Book Review: Departure Lounge by Chad Taylor


"Departure Lounge" by Chad Taylor is a dark novel with several intertwining seedy undertones. The style is nonlinear. The story is told from the largely apathetic perspective of a career criminal. The stories that make up Departure Lounge's plot are never fully told.

Chad Taylor manages to write a novel about moments, instances in several people's lives, without ever telling a story from start to finish. In this way, it is an interesting novel. However, it is not for everyone with its confusing chunks of life knitted together with snippets of a missing girl's impact on those she left behind.

"Departure Lounge" is essentially the story of two things, the disappearance of a teenage girl and the real life crash of a passenger plane into the side of a mountain. These two events tie all other events in the novel together. However, the girl, Caroline May, is hardly fleshed out as a character. The crash is sloppily tied to her disappearance, but it is never clear why anyone suspected it had anything to do with the girl or whether it actually did, in the end. The crash seems to be used simply as fodder for attention. It was a high-profile crash that could have easily been replaced in the novel as virtually any other made-up tragedy. The fact that it is completely non-essential to the story line that it be that crash or even a crash at all leaves little other explanation for it.
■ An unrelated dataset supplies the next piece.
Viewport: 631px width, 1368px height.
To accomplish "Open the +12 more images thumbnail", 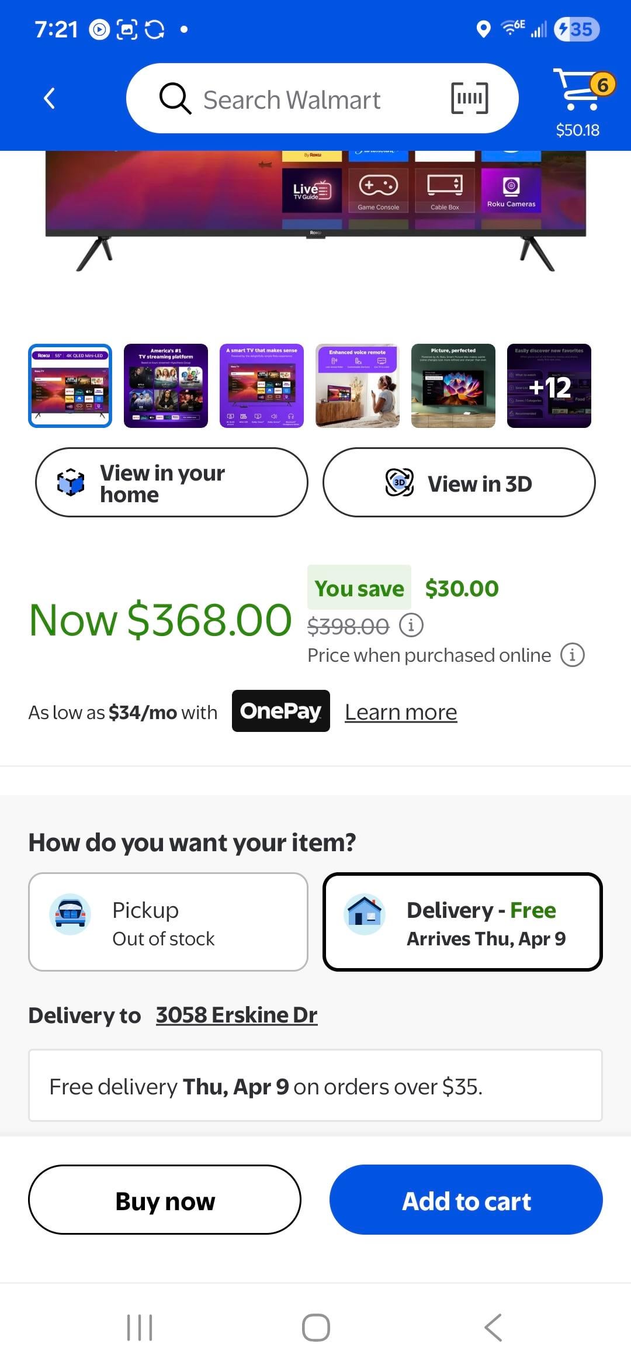I will pos(549,386).
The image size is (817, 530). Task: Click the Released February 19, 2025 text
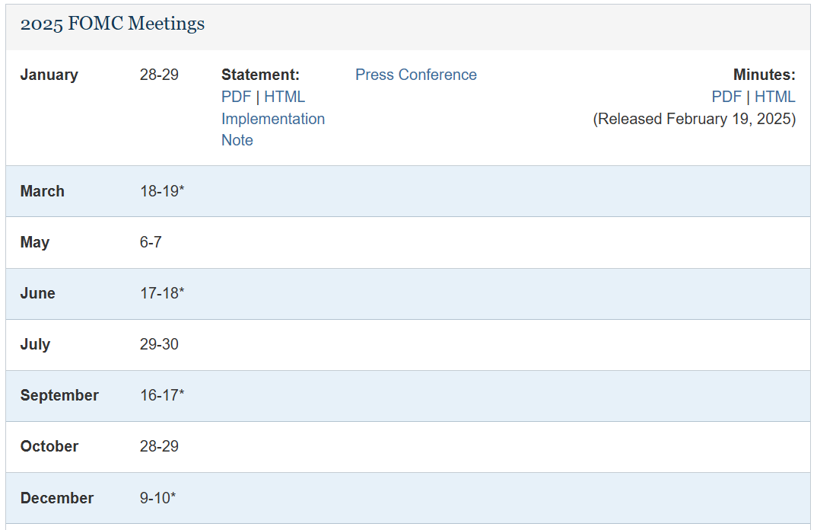coord(694,119)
The only thing that keeps this novel from being akin to the jumbled thoughts of a flu-ridden migraine sufferer is the narrator. Mark is an ex-con who has a bad habit of breaking into places and stealing things. He also, inexplicably, spies on women a lot. Through his eyes, we see that he is relatively unemotional about the process. The descriptions of his exploits make the book worth reading. Still, he is slopped in with the other untied strings in the novel and the effect is supposed to be profound. Instead of providing the emotional moments that help a reader catch up to such emotional events, they are told piecemeal with only scant tendrils of emotion pulling the reader in. In short, it could have been better, given the topic matter.